Thanks for the feedback! We are routing this to the appropriate team for follow-up. cc @toddysm, @luisdlp, @northtyphoon.

Issue Details

Related command

az acr repository update --name $TargetAcr `
    --image "$ArtifactToPromote" `
    --write-enabled false `
    --delete-enabled false

Describe the bug

We have a script that contains a bunch of az acr import and az acr repository update commands. It is a powershell core script, which itself is running in the Azure DevOps pipeline, inside AzureCli@2 task. The script is basically simple script to import images to ACR and lock them. It works fine until following error appears sometimes(!) near the end of the script:

WARNING: Unable to get AAD authorization tokens with message: 2022-12-12 16:05:11.564324 An error occurred: CONNECTIVITY_REFRESH_TOKEN_ERROR
Access to registry '<redacted>.azurecr.io' was denied. Response code: 429. Please try running 'az login' again to refresh permissions.

After this error, basically nothing can be done but running the build again. Retry does not help because az has lost the service principal context, which was given by AzureCli@2 task.

To Reproduce Execute a script that contains a bunch (about 20) of az acr import and az acr repository update commands ran sequentially.

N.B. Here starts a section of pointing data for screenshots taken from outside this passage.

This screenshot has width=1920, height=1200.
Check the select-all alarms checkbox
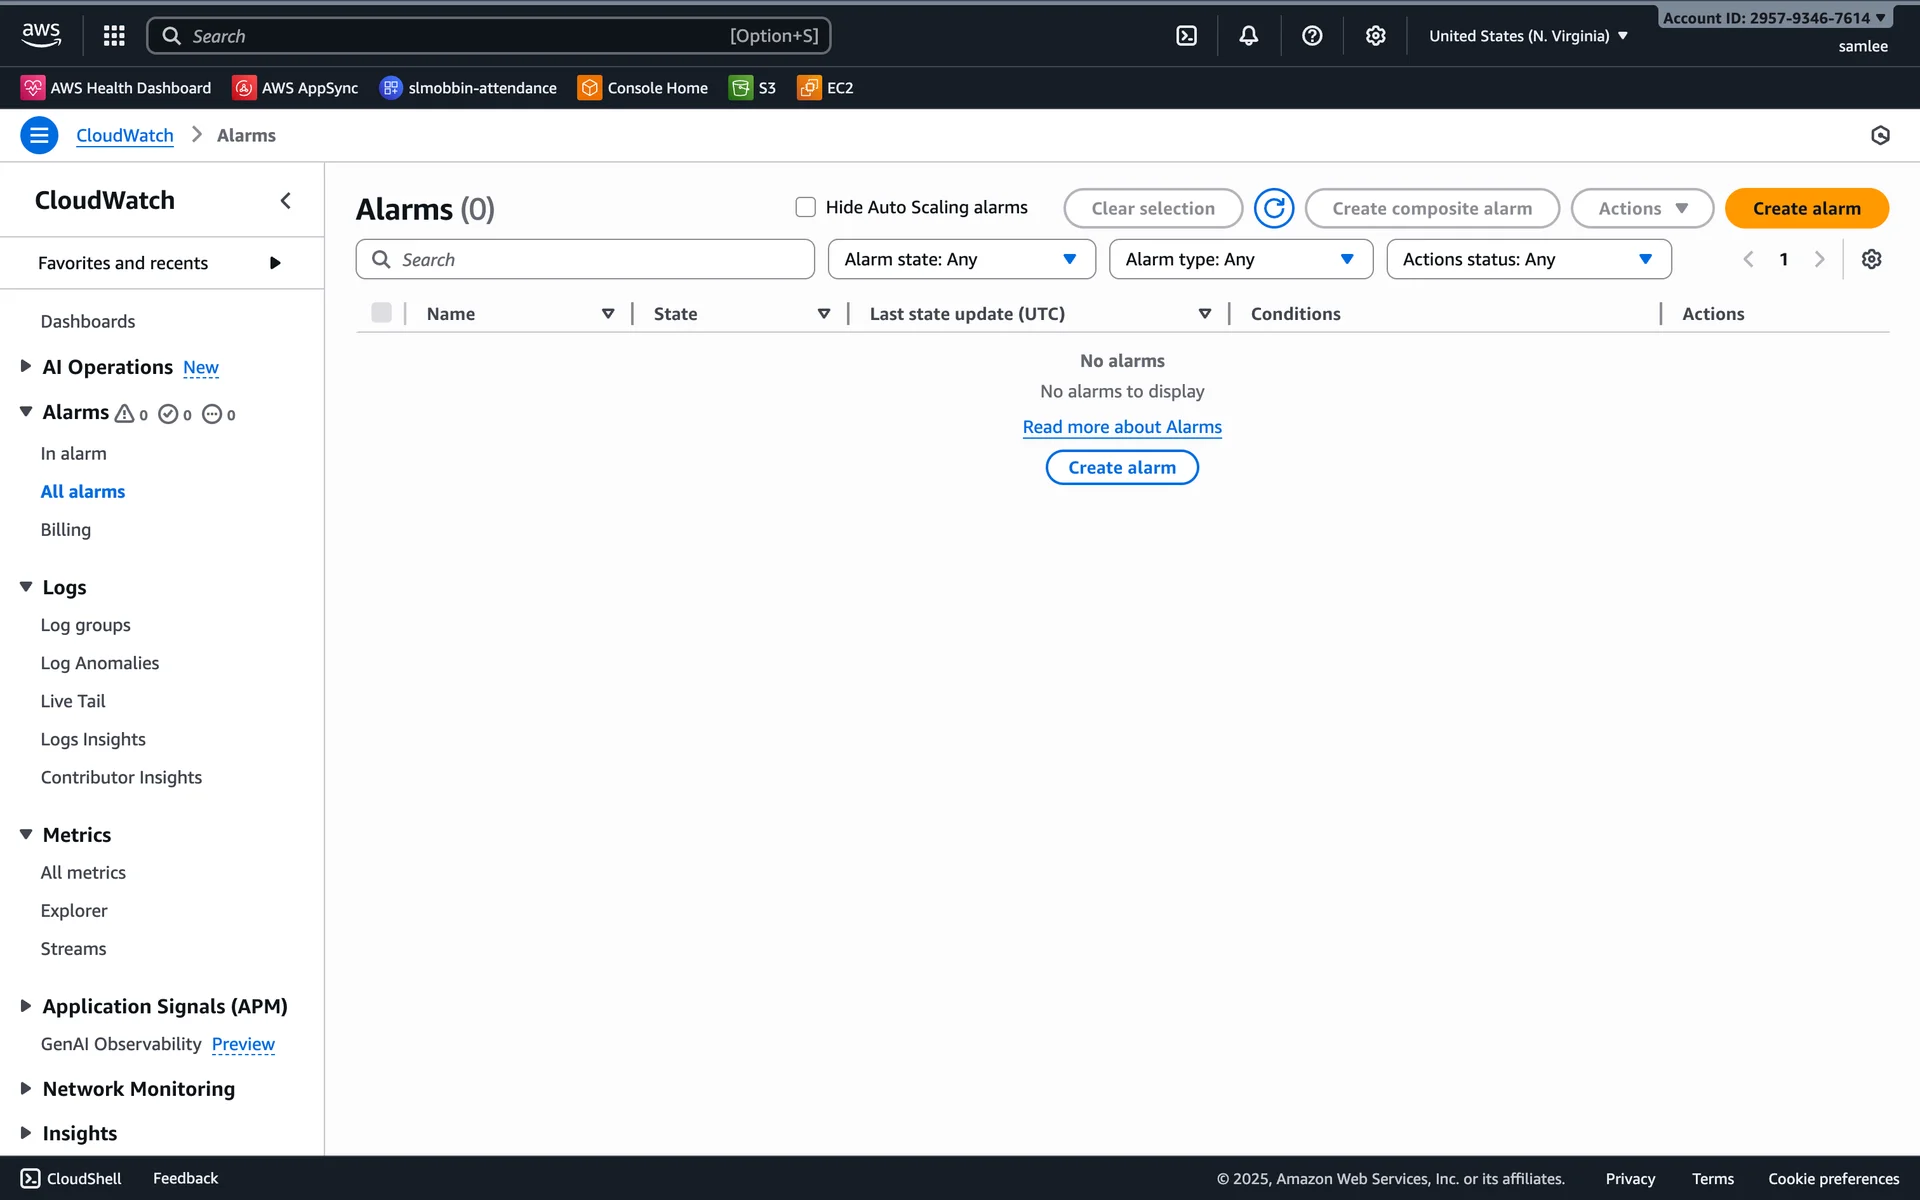click(381, 313)
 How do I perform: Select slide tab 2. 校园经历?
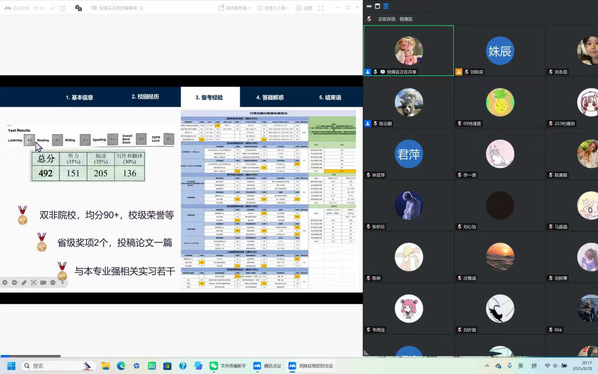pyautogui.click(x=145, y=96)
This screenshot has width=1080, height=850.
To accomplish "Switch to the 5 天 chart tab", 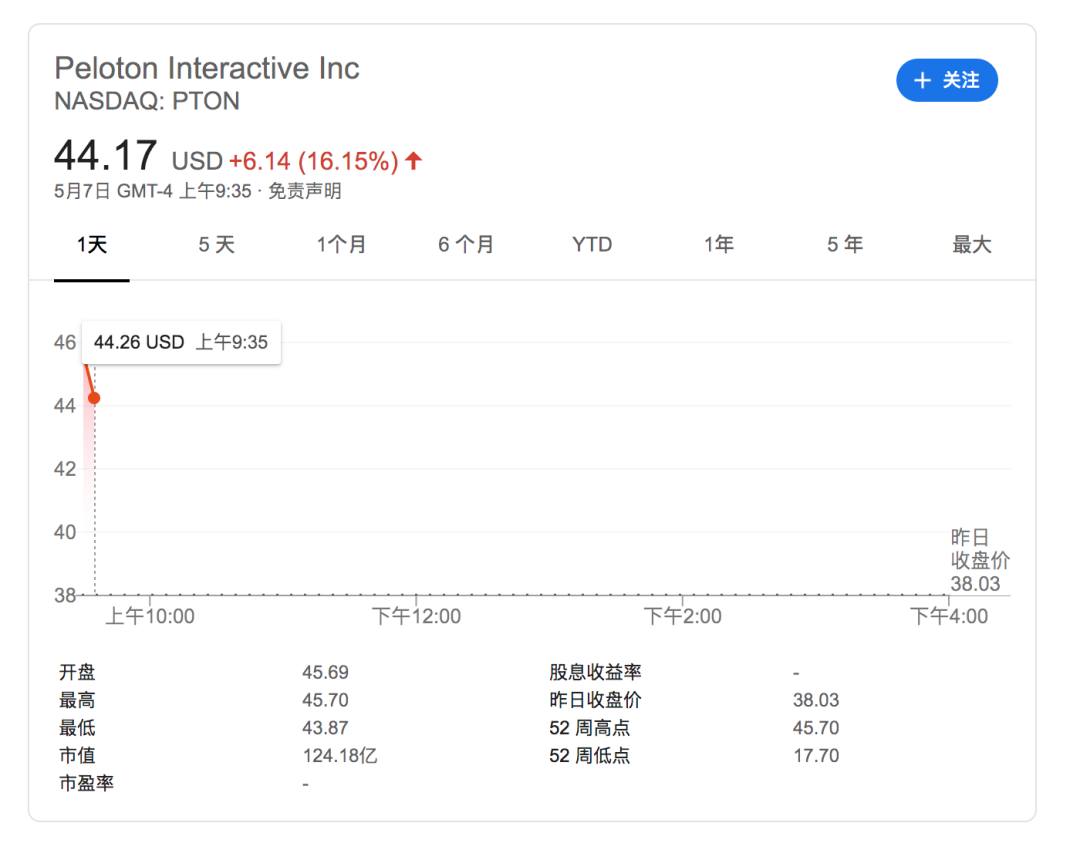I will pos(216,245).
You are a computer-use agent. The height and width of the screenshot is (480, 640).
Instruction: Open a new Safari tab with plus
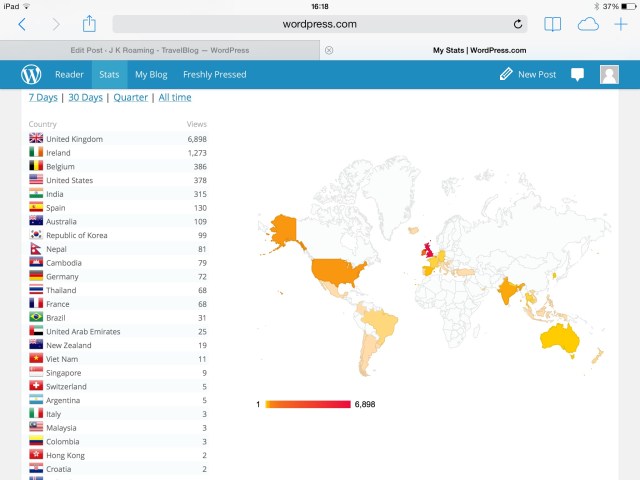click(621, 24)
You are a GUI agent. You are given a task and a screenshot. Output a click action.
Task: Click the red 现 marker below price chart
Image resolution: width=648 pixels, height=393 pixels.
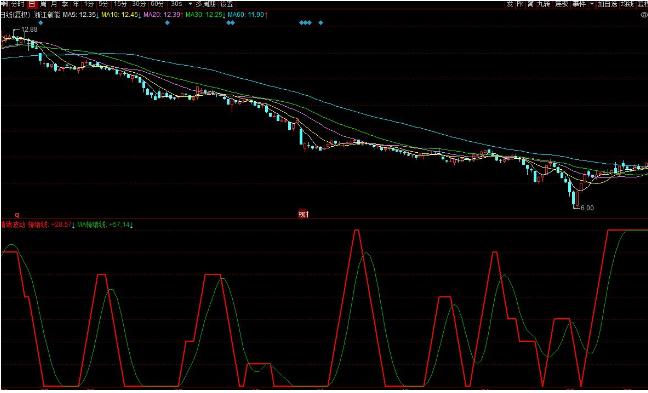pyautogui.click(x=304, y=214)
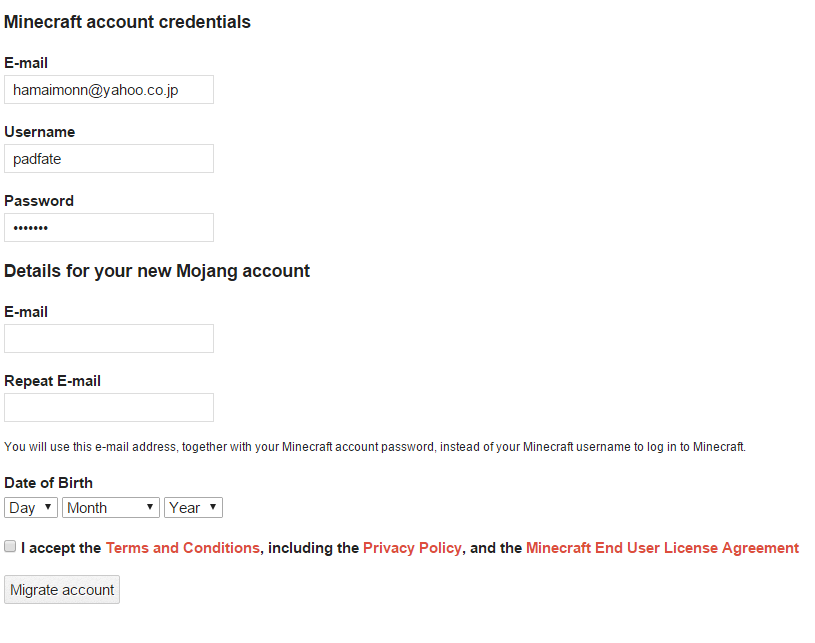Screen dimensions: 815x643
Task: Focus field containing hamaimonn@yahoo.co.jp
Action: [x=109, y=90]
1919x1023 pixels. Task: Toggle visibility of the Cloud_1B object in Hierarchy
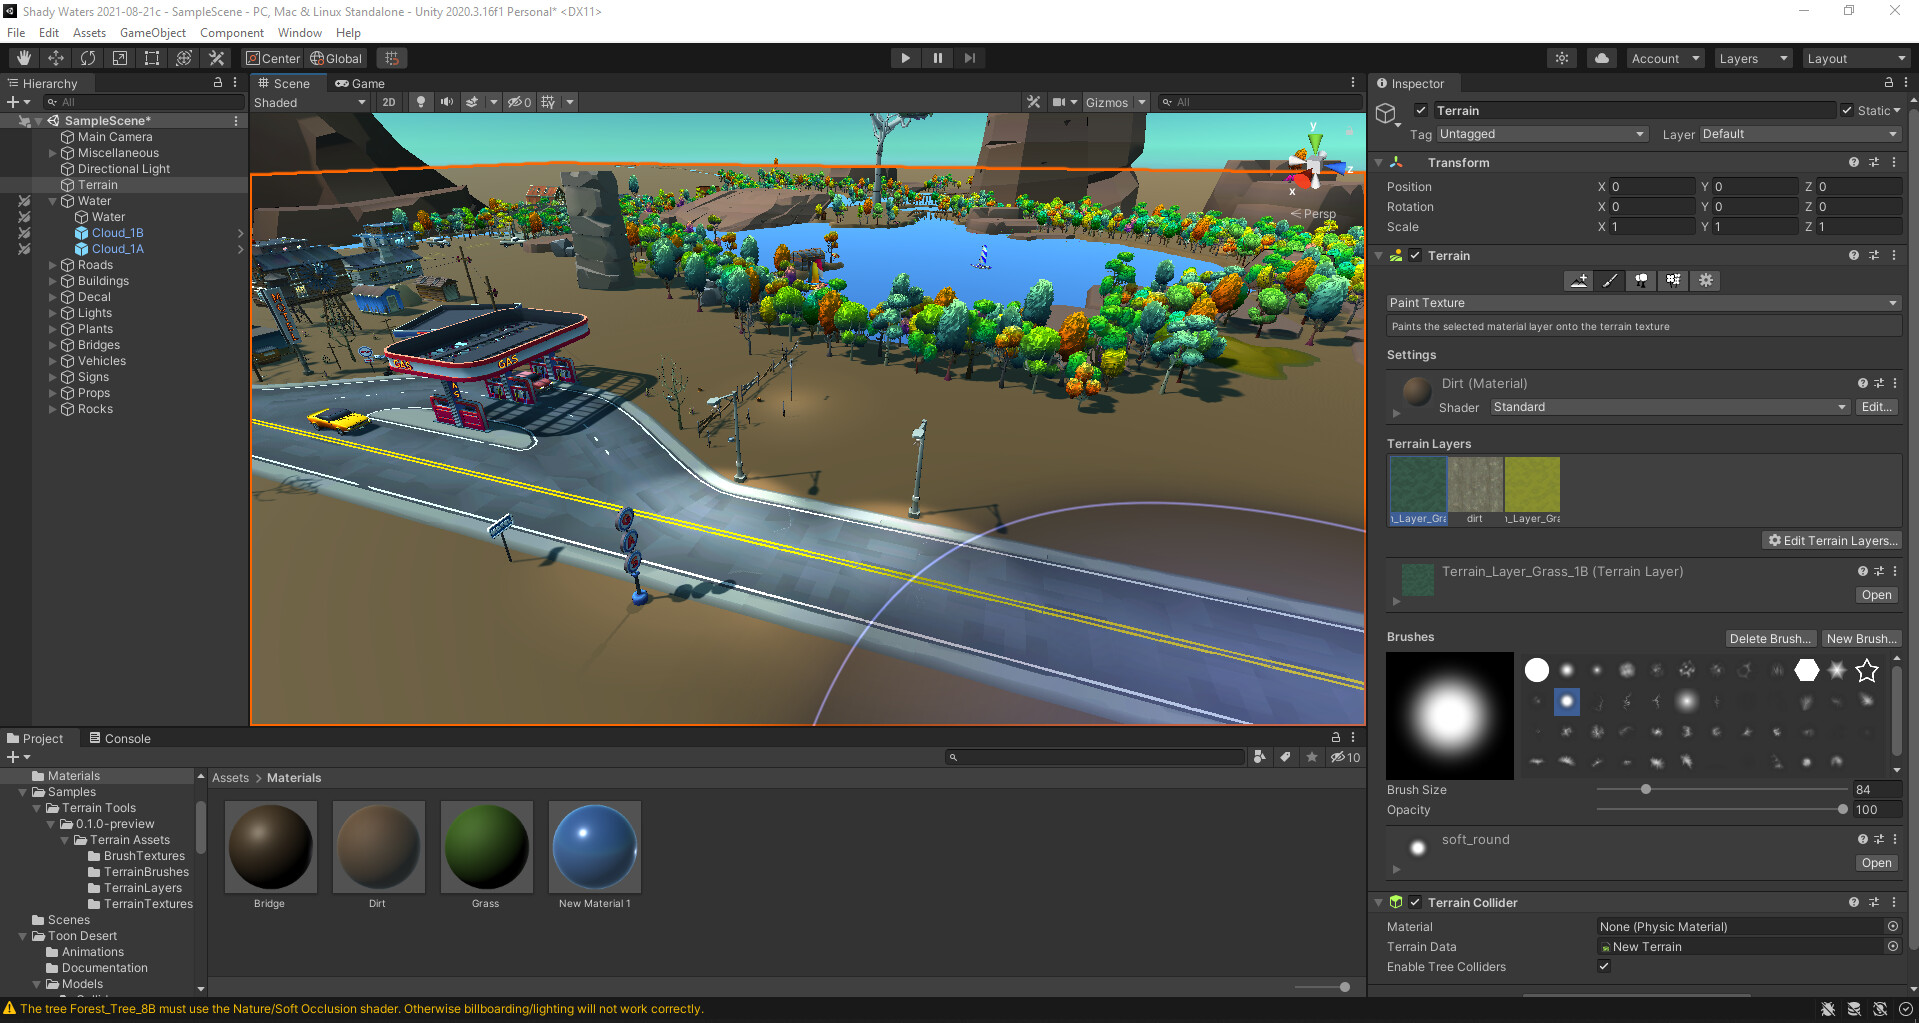(x=23, y=232)
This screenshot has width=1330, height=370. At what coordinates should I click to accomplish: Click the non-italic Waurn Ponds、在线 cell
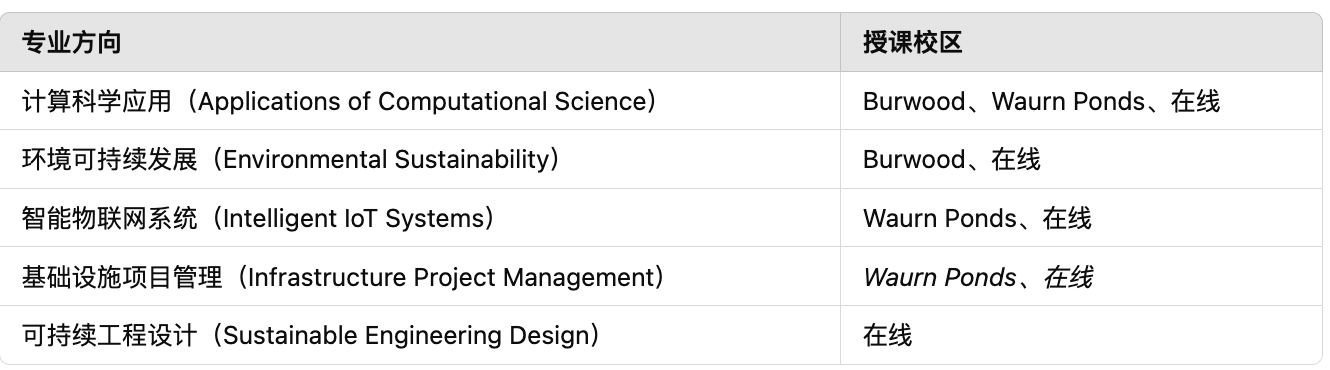pos(1081,218)
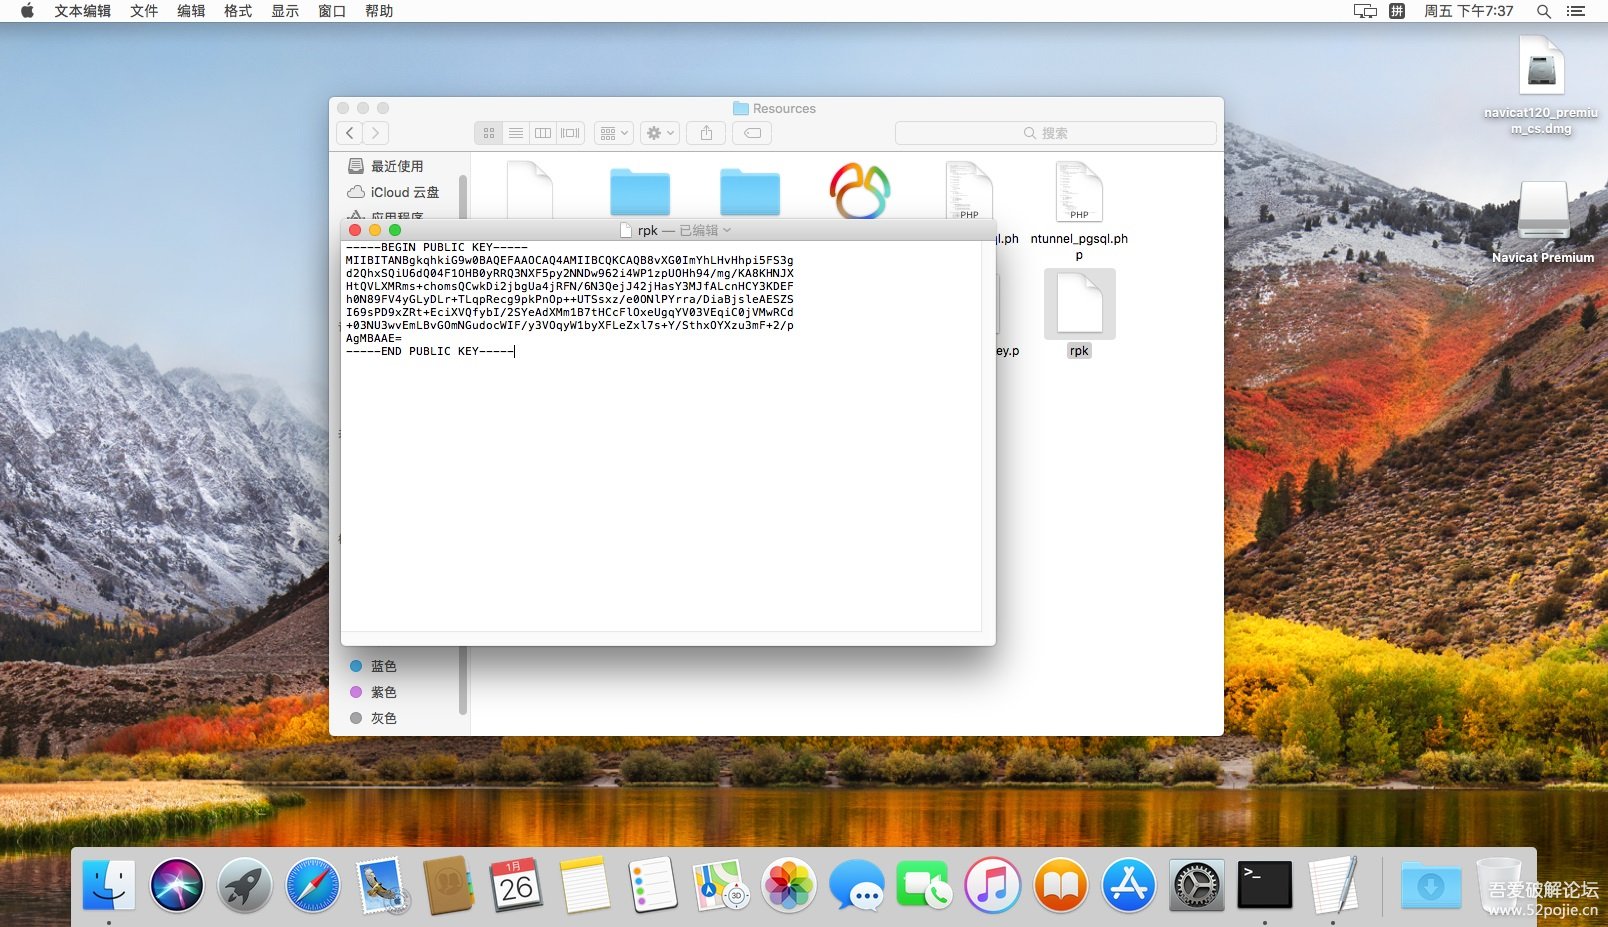Expand the item arrangement dropdown
The width and height of the screenshot is (1608, 927).
click(614, 133)
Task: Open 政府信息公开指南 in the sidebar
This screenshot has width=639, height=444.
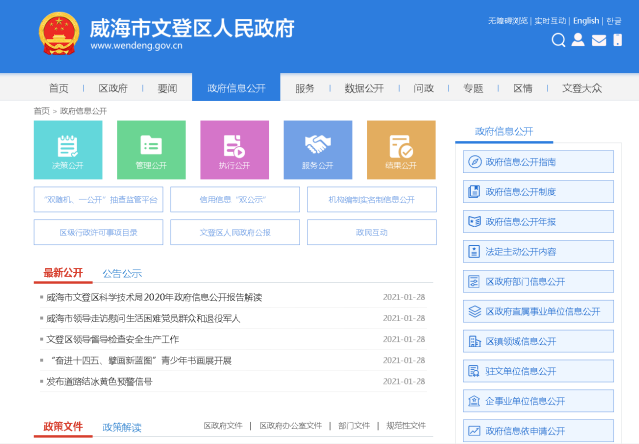Action: coord(538,162)
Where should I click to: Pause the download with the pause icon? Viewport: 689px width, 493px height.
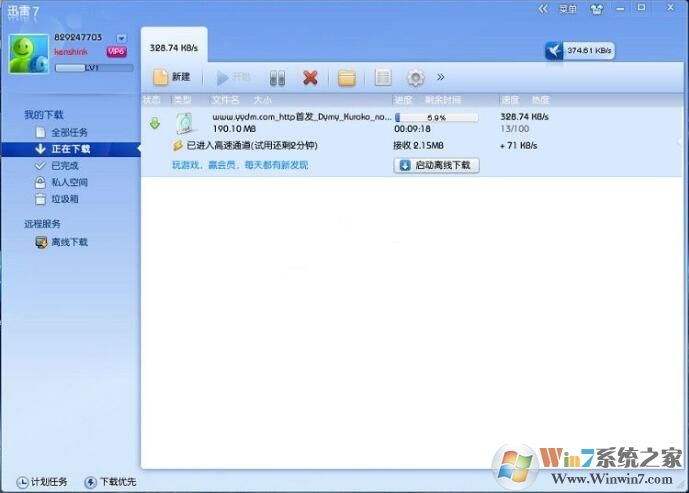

Expected behavior Assuming that this error comes from ACR throttling (deducted from 429 status code) a retry of az acr repository update within the script should work but it doesn't. The 'az cli' demands to run az login again, but that is not possible within AzureCli@2 task. Running of az login is not an option because the script is invoked inside of AzureCli@2 task which has a service principal context assigned through a service connection.

Environment summary Latest Azure Devops ubuntu agent AzureCli@2

Additional context

Author: nosalan
Assignees: navba-MSFT
Labels:

bug, Service Attention, Container Registry, customer-reported

Milestone: Backlog

ghost avatar Feb 01 '23 04:02 ghost

Thanks @nosalan . I have reopened this issue.

@Wwwsylvia @northtyphoon @luisdlp Any updates on this ?

navba-MSFT avatar Feb 01 '23 04:02 navba-MSFT

Hi @navba-MSFT and @nosalan , one of our engineers is actively working on this. We will keep you updated.

Wwwsylvia avatar Feb 08 '23 11:02 Wwwsylvia

See: https://github.com/Azure/azure-cli/issues/11891.

clemlesne avatar Jan 02 '24 16:01 clemlesne

Context

Note, after digging into the source code of azure-cli, azure-sdk-for-python and msrest-for-python, it seems that:

  • Some Azure services are implemented in azure-sdk-for-python or their own extension (= dedicated Git project)
  • Implementations either manage their HTTP backend with azure-sdk-for-python (new) or msrest-for-python (deprecated but still used)

azure-sdk-for-python

In azure-sdk-for-python, most of the implementations seems to catch 429 Too Many Requests errors.

msrest-for-python

In msrest-for-python, a default retry policy is well-used, implemented like:

  • Retry mechanism it managed by urllib3 lib, with the Retry object
  • Configured to happen:
    • 3 retires times maximum
    • for calls of type ['HEAD', 'TRACE', 'GET', 'PUT', 'OPTIONS', 'DELETE', 'POST', 'PATCH']
    • only for status codes [408, 500, ..., 998]

Default urllib3 retry status codes are [413, 429, 503]. Thus, we can see that retries on 413 Content Too Large and 429 Too Many Requests status codes have been deliberately removed by the implementation and [501, 502, 504, ..., 998] added.